Senin, 28 September 2009

pintu 18, hidup itu kemping bagian 3

.....
hidup itu kemping
menantang kemapanan
memaknai keterasingan
merasakan kesendirian
menyiasati kegetiran

mereguk pengalaman
yang tak bosan-bosan
......

malam pertama bagi pengantin baru katanya menegangkan. begitu pula bagi kami para pecinta alam dadakan yang baru pertama kali kemping di gunung guntur. segala macam perasaan berkecamuk dalam dada. takut kalau-kalau gunung tiba-tiba meletus. takut kalau-kalau tenda tiba-tiba diterbangkan angin. juga takut kalau tiba-tiba ada hewan buas mendekati tenda dan tanpa permisi ikut masuk ke dalam tenda.
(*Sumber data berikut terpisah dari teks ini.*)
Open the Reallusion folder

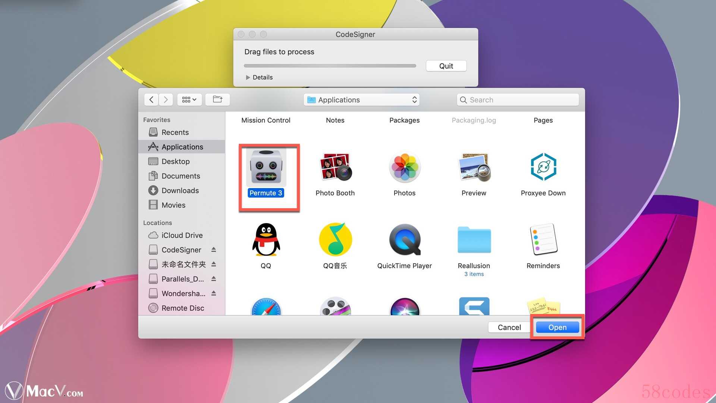(x=474, y=240)
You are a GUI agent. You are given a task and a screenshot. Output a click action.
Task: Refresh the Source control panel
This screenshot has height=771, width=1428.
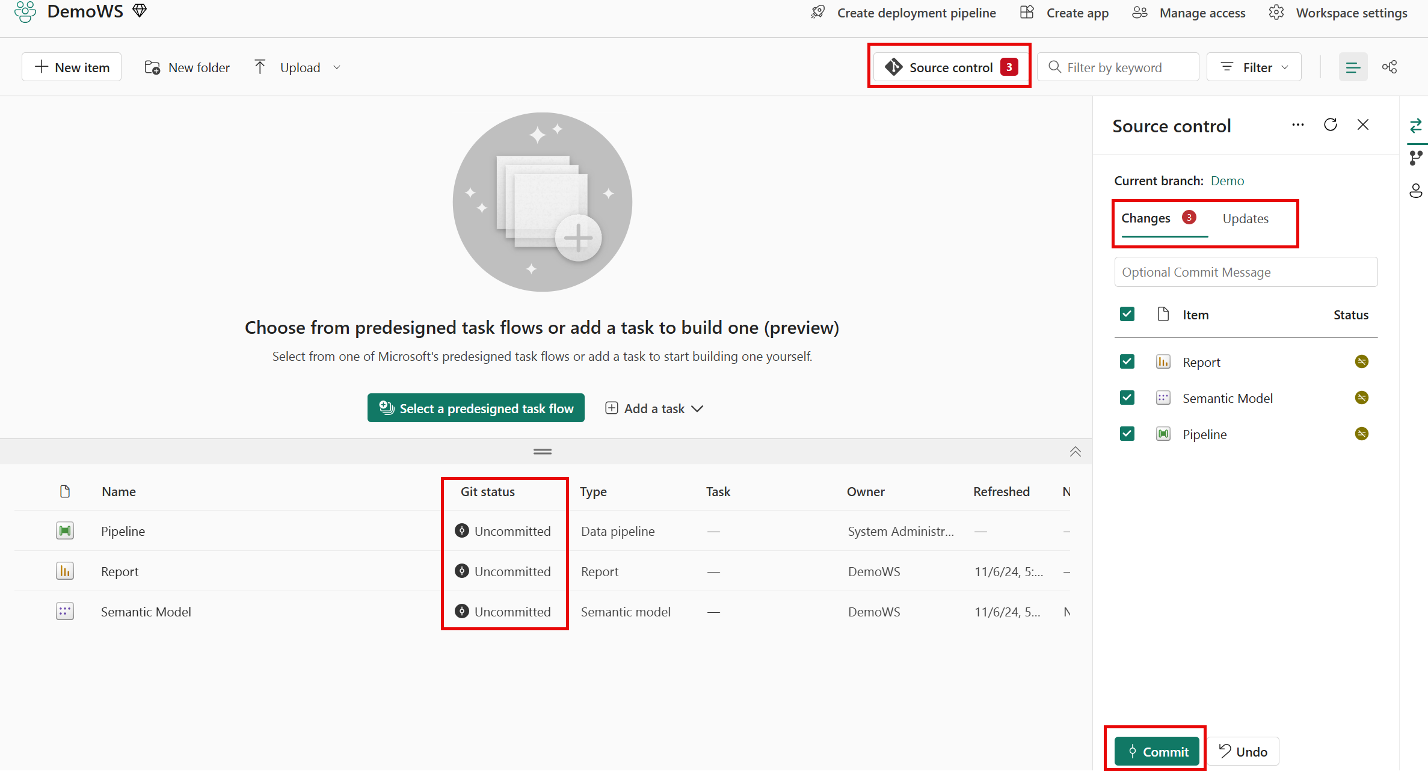[1331, 124]
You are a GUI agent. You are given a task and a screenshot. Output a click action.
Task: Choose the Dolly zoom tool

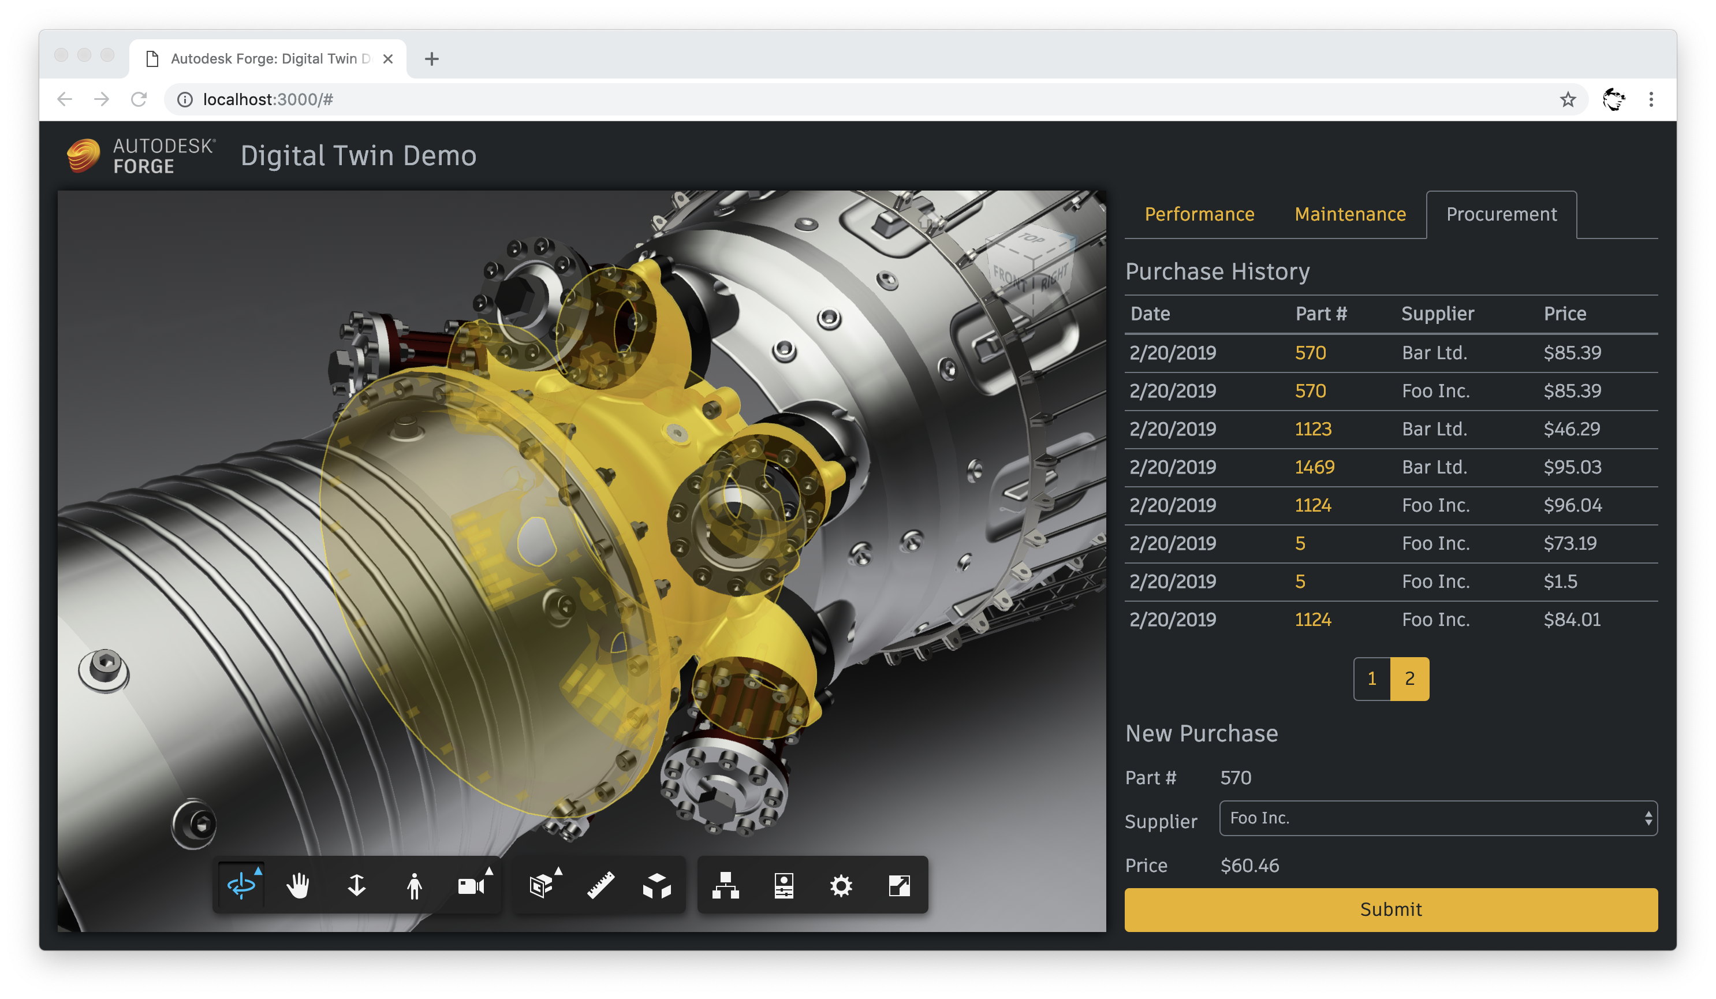356,885
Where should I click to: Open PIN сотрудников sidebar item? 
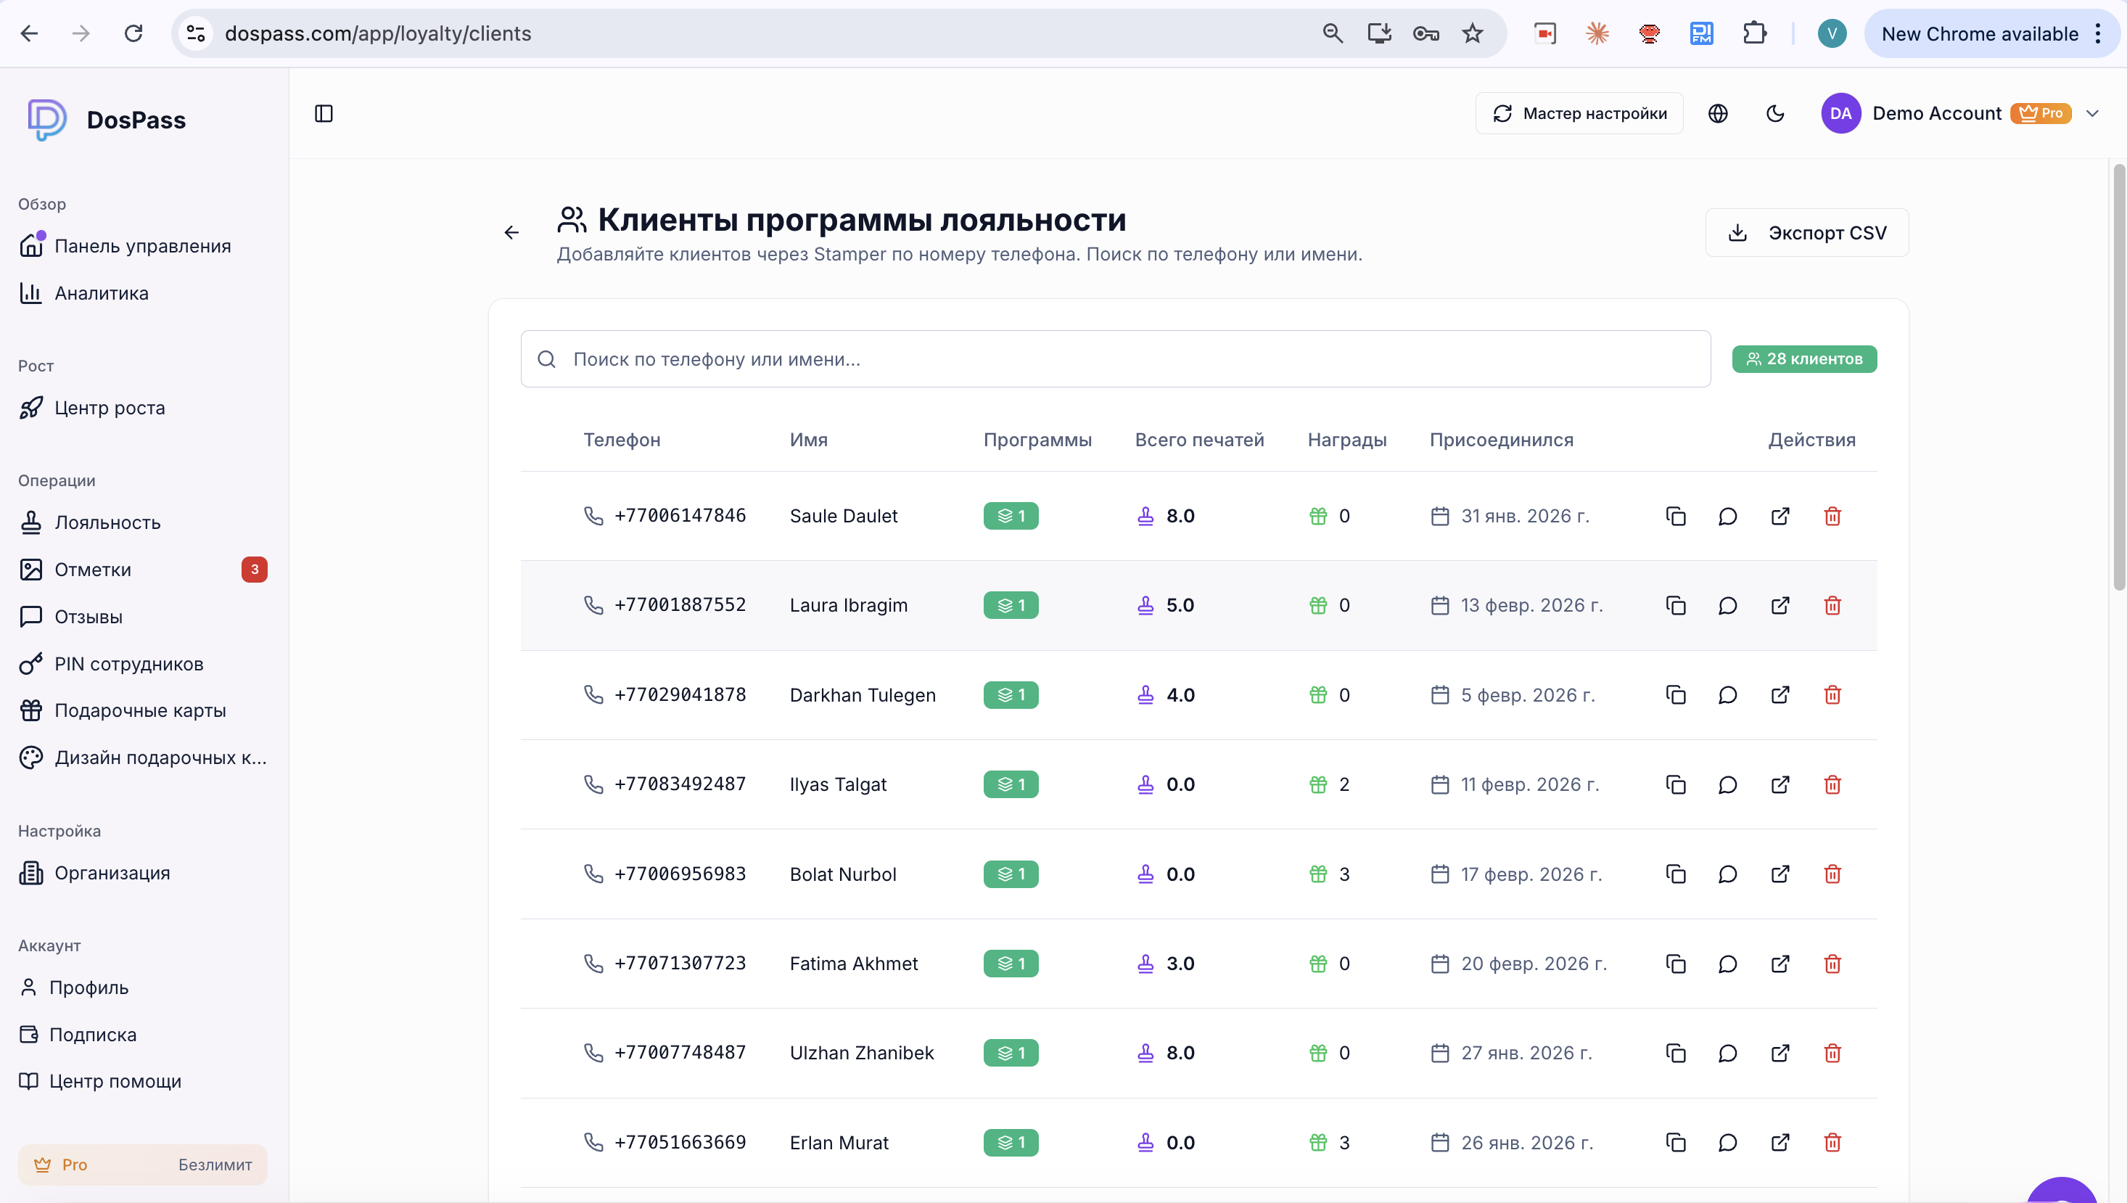coord(128,663)
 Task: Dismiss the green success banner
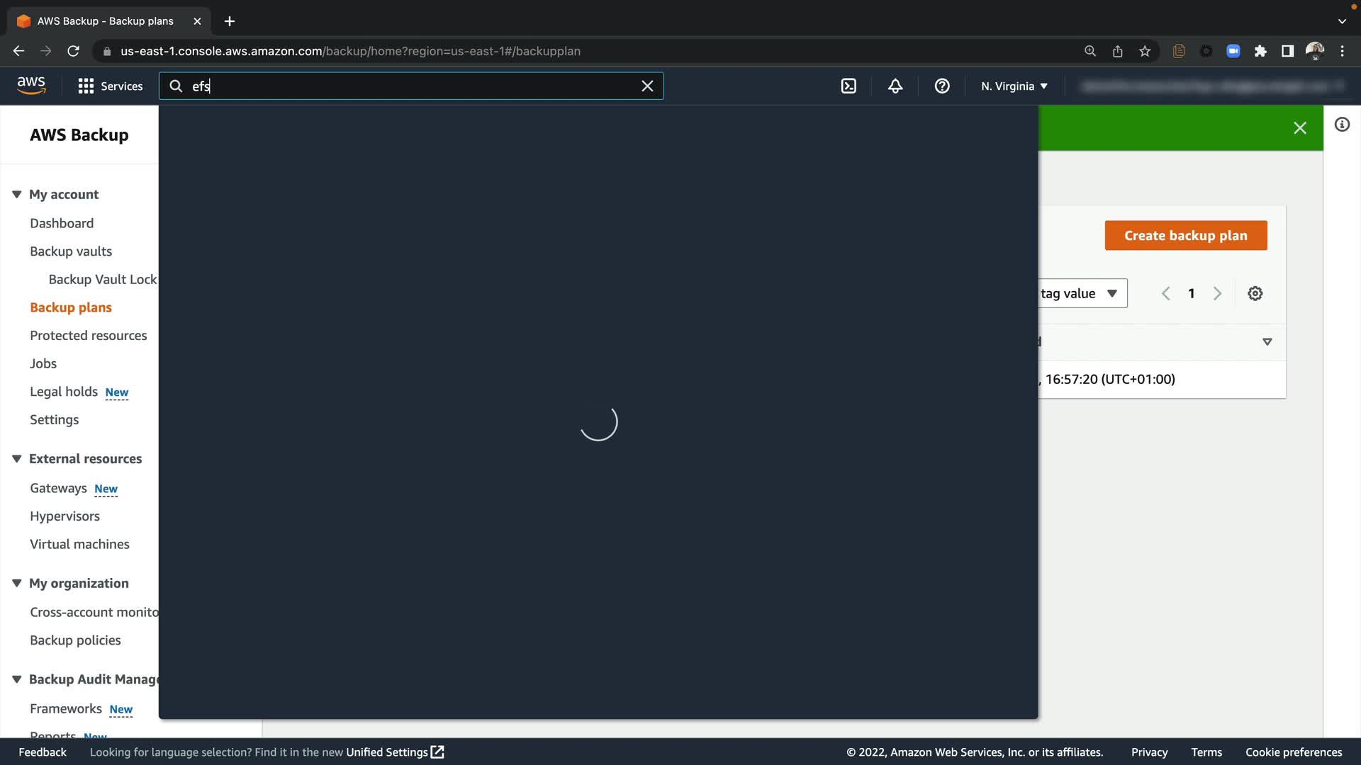pos(1300,128)
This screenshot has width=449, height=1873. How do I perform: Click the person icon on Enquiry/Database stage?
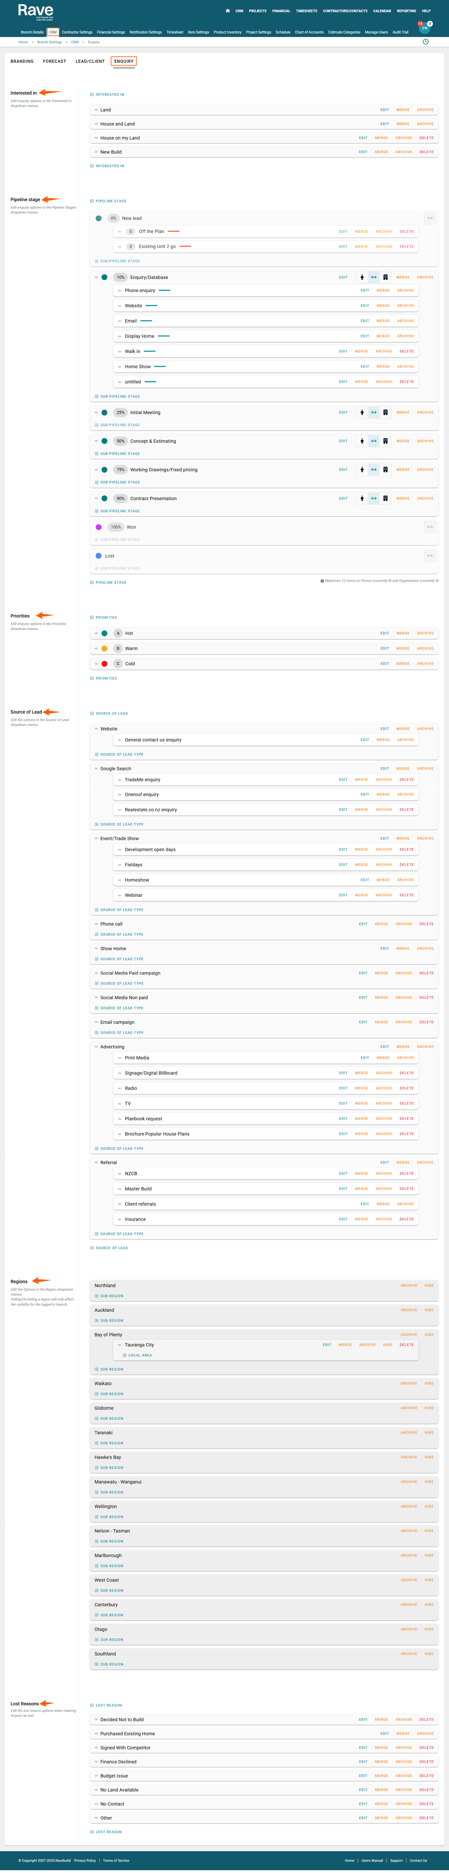click(362, 277)
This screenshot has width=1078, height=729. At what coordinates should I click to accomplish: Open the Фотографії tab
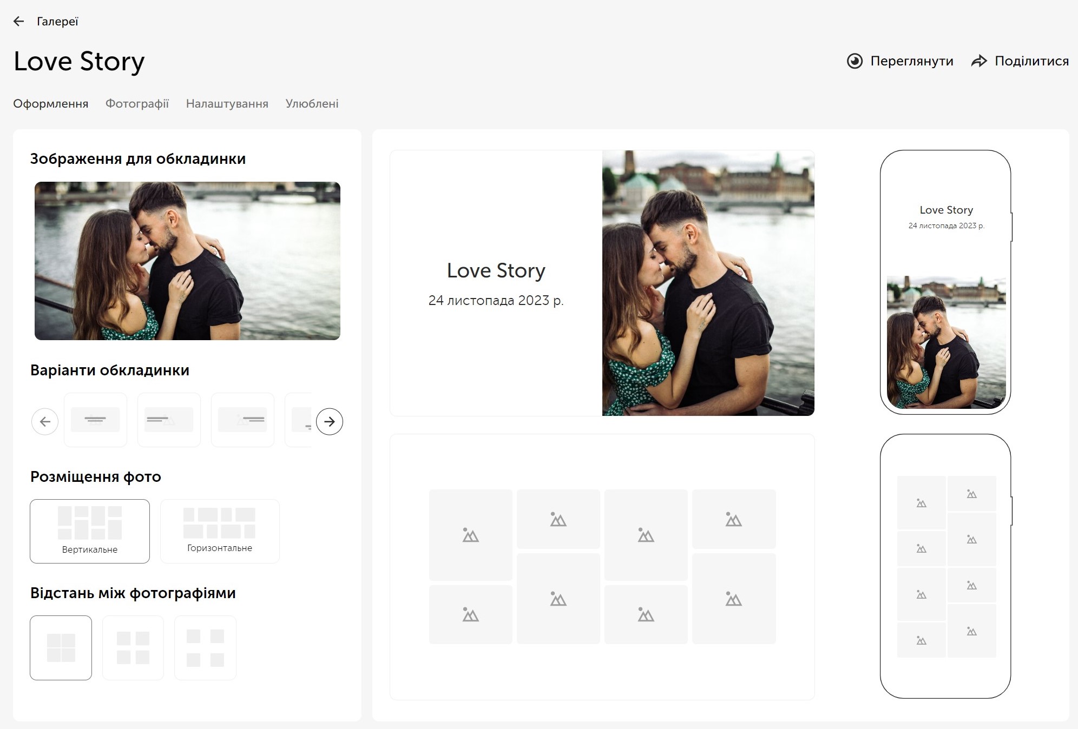click(137, 103)

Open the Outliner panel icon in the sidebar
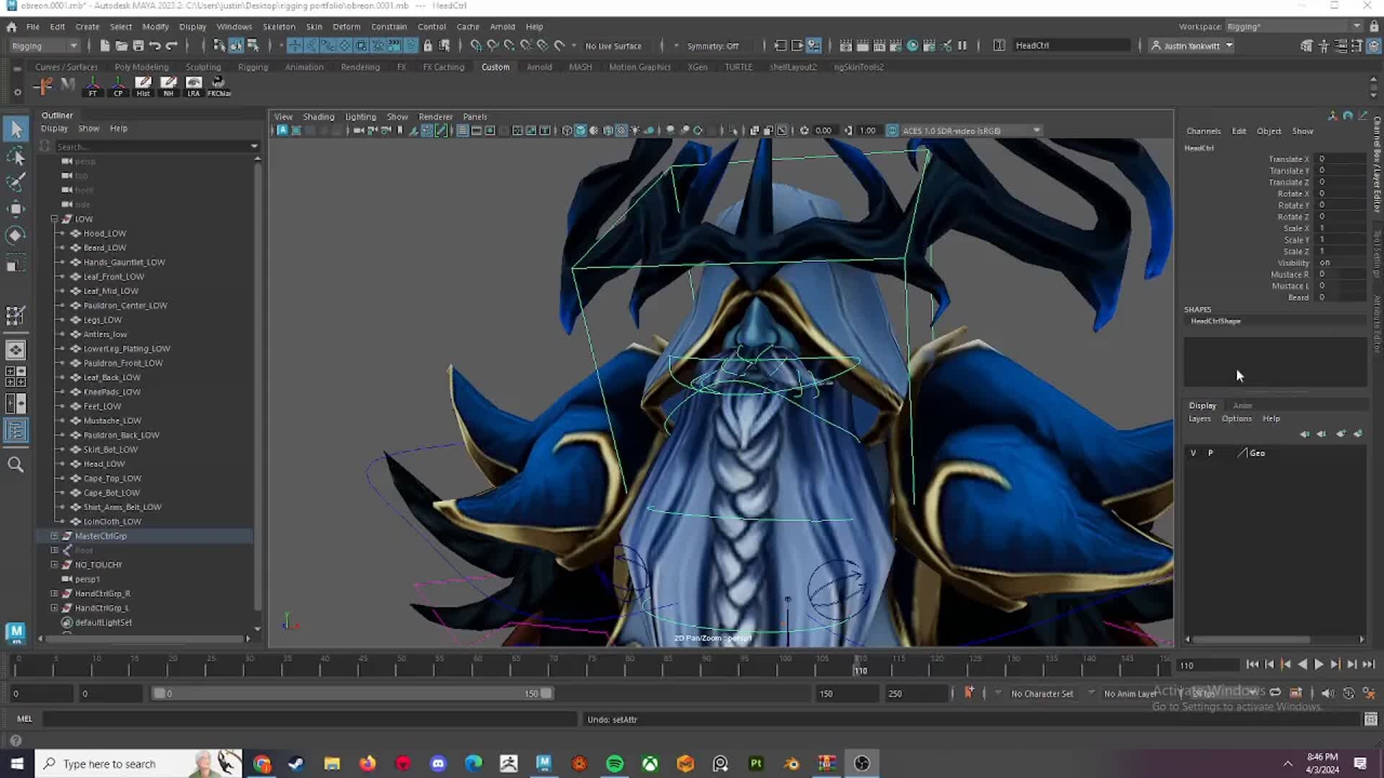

teringat pula cerita wildan fahmi beberapa waktu silam.
"kadang-kadang bagong juga masih ada, yan....!" katanya sebelum kami mandi-mandi di bawah curug yang airnya deras. " biasanya mereka keluar di malam hari, kadang ke sungai untuk minum..." sambungnya.
" tapi tidak menyerang manusia, kan?"
" tergantung,... kalau tempat tinggalnya terganggu pasti mereka akan menyerang manusia..."
" kalau menyerang kita bagaimana, dan...?"
" usahakan saja kalau dikejar kita jangan berlari lurus, tapi bolak-belok... mereka kan menyeruduk kayak banteng.... pasti kita selamat ! itupun kalau kita tidak panik. tapi biasanya kan panik duluan. makanya kalau di gunung tidak boleh panik. kalau ada apa-apa harus tenang. otak tetap bekerja selain otot"

jangan panik. ya, apa yang mesti ditakutkan toh belum tentu dan belum kejadian ? tapi kan waspada dan hati-hati tetap sebuah kewajiban.
" jo, sekeliling tenda sudah ditaburi garam ?" sebagai tanda hati-hati aku memastikan segala sesuatunya harus beres.
" sudah..sudah...!" a asep yang jawab di antara sadar dan ngantuk.
alhamdulillah. cukup aman. konon sekeliling tenda ditaburi garam agar hewan melata tidak berani mendekat misalnya ular, kadal, kelabang, dan sebangsanya. katanya, mereka akan merasa perih kalau tubuhnya terkena garam. pantes aja kemarin ijo wanti-wanti agar membawa garam balok agak banyak.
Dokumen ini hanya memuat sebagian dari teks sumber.